= Beginning of Section =

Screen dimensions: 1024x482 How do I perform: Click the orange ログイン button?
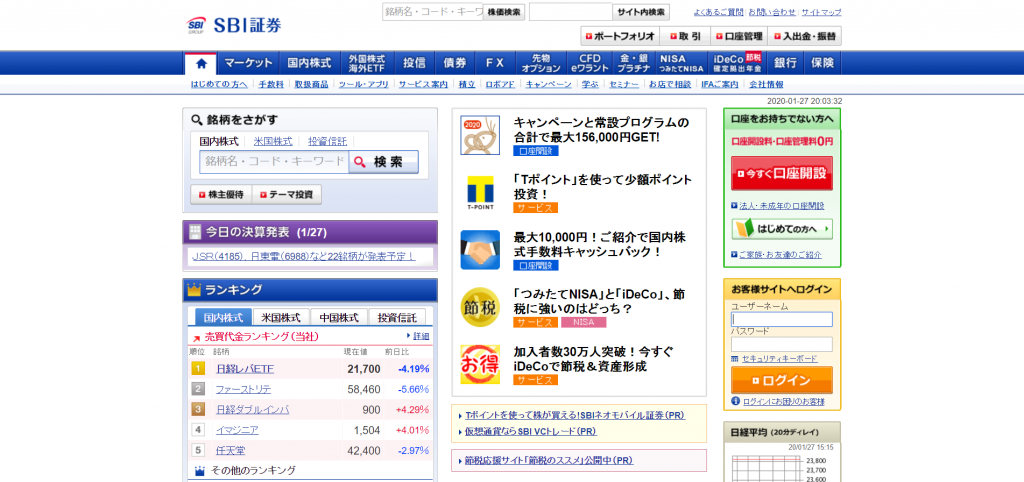(x=782, y=380)
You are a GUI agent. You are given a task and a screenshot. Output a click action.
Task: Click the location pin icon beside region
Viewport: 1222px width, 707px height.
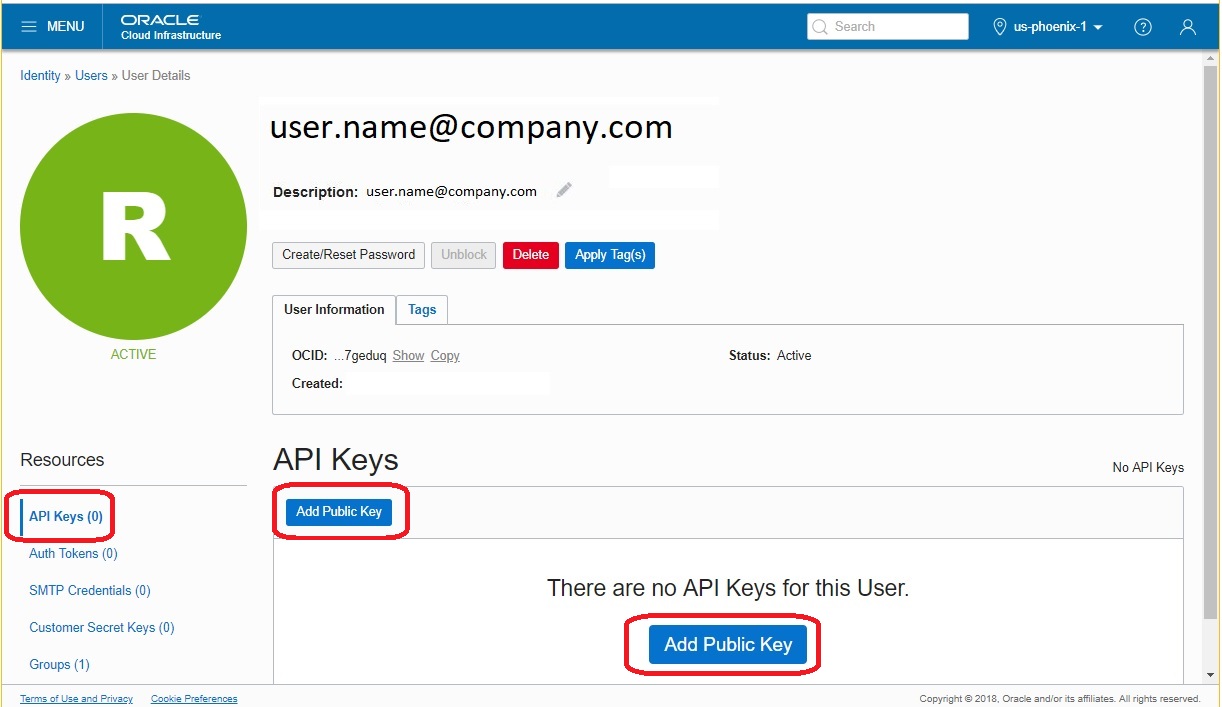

= End of Section =

#### REQUIRED ACTION:
Pictures stay out; everything else in the records above gets copied exactly.

#### FINISHED TASK:
Screen dimensions: 1024x482 How do I perform: Click the orange ログイン button?
(x=782, y=380)
You are a GUI agent. You are given a task and a screenshot. Output a click action.
Task: Click the location pin icon beside region
Viewport: 1222px width, 707px height.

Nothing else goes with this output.